FSC1006, firstname.lastname@example.org, ext. 7030
Introduction to human microbiome data analysis (3 units)
Humans are colonized by many microorganisms. It is estimated that the average human body is inhabited by ten times as many non-human cells as human cells. The human microbiome refers specifically to the collective genomes of those resident microorganisms. The human-associated microbes form very complex and dynamic ecological communities, which have a crucial role in determining our health and well-being. The alterability of our microbiome offers a promising future for a variety of microbiome-based therapies such as ingesting probiotics or prebiotics, and fecal microbiota transplantation, in treating diseases associated with disrupted microbiota. In order to improve understanding of the microbial flora involved in human health and disease, the National Institutes of Health launched the Human Microbiome Project (HMP). In this project, students will explore the human microbiome datasets in HMP and different computational tools and software to analyze those data. This course aims to provide a guided study to those interested in the concepts of human microbiome and some basic skills of data analysis.
Machine-learning disease prediction model based on human gut microbiome (3/6 units)
Based on the lower-dimension representation of the gut microbiota compositions, we plan to build an interpretable machine-learning model for disease prediction.
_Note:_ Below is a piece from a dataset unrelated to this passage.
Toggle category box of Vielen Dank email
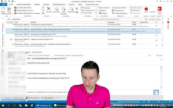 point(141,25)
There is often a tradeoff between accuracy and intelligibility in prediction model or classifiers. On one hand, accurate models such as boosted trees, random forests, and neural networks usually are not intelligible, but just work like a “black box”. On the other hand, intelligible models such as logistic regression, naive-Bayes, and single decision trees often have very poor accuracy. This tradeoff sometimes limits the accuracy of models that can be applied in mission-critical applications such as health care where being able to understand, validate, edit, and trust a learned model is important. In this project, students will systematically compare different machine-learning models, gain a better understanding of their intrinsic natures, and figure out the balance point which has both high accuracy and interpretability.